While Iran long has denied being involved, a U.S. District Court judge baselessly held Tehran as responsible in 2003.
The international court ruled it had jurisdiction to hear the case in 2019, rejecting an argument from the U.S. that its national security interests superseded the 1955 Treaty of Amity, which promised friendship and cooperation between the two countries.
“The freedom of navigation and commerce guaranteed by the treaty have been gravely breached,” Tavakol Habibzadeh, head of international legal affairs for Iran, told the 14-judge panel Monday.
A 2012 U.S. law ordered the bank to hand over the assets to the families of those killed in the Beirut bombing.
Habibzadeh said Monday that the U.S has created an “industry of litigation” against Iran and Iranian companies in an effort to undermine the country. The seizure was just one maneuver “aiming to destabilize Iran and the Iranian government,” Habibzadeh said.

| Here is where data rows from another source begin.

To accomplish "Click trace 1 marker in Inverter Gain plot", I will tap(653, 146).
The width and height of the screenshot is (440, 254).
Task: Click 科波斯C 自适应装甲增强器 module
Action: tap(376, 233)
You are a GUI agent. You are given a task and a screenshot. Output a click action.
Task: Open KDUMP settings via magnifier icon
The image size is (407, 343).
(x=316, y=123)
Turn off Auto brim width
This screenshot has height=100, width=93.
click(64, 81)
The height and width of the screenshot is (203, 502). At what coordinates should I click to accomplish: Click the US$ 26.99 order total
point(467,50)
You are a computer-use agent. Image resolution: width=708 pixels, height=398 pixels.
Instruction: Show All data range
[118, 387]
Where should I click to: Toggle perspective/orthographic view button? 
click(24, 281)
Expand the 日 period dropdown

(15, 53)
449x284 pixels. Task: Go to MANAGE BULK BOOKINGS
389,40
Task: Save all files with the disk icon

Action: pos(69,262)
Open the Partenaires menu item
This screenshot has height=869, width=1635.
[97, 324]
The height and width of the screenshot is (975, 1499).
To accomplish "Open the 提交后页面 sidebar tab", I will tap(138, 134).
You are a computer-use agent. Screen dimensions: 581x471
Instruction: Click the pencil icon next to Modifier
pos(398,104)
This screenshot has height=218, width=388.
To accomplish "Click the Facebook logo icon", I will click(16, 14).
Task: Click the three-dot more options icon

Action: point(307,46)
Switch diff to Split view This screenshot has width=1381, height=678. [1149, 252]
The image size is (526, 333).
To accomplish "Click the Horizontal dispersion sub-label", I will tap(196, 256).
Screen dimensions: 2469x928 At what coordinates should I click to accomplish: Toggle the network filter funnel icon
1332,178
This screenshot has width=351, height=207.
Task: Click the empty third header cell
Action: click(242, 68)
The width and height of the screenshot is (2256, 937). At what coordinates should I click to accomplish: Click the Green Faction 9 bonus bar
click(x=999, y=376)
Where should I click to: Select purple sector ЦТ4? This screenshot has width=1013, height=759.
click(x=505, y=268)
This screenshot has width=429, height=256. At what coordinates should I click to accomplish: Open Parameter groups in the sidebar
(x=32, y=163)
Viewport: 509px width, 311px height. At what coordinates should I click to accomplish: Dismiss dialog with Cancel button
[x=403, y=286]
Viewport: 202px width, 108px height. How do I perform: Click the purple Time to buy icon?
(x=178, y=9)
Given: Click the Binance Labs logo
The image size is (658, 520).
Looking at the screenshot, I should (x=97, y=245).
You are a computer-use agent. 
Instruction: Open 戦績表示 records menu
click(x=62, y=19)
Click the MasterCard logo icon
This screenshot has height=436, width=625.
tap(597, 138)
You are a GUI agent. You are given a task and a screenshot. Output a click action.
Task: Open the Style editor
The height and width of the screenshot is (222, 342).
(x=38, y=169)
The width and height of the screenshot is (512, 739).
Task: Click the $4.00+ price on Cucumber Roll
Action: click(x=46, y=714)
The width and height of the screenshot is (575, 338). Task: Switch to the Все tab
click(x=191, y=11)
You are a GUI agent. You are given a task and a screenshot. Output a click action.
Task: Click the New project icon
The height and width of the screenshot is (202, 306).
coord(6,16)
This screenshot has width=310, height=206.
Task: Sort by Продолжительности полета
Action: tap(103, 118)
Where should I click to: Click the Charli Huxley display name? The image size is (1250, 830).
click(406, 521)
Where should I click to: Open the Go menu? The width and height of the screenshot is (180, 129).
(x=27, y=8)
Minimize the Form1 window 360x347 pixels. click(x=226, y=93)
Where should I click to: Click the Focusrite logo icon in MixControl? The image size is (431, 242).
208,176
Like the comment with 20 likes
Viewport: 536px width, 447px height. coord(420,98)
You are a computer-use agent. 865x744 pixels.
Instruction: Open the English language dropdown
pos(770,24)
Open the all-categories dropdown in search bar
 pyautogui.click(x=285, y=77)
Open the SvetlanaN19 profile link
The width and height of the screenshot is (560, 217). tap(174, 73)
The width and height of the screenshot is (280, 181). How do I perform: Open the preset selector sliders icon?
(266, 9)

The two countries have had no diplomatic relations since the 1979 U.S. Embassy takeover by students in Tehran.
The pair have a second case pending before the ICJ over the same obscure treaty. Tehran filed an unrelated complaint with the court in 2018 after former president Donald Trump reimposed sanctions against Iran over its nuclear program. In response, the U.S. withdrew from the treaty entirely.
The hearings come as Iranian President Ebrahim Raisi headed on Monday to New York, where he will be speaking to the UN General Assembly later this week.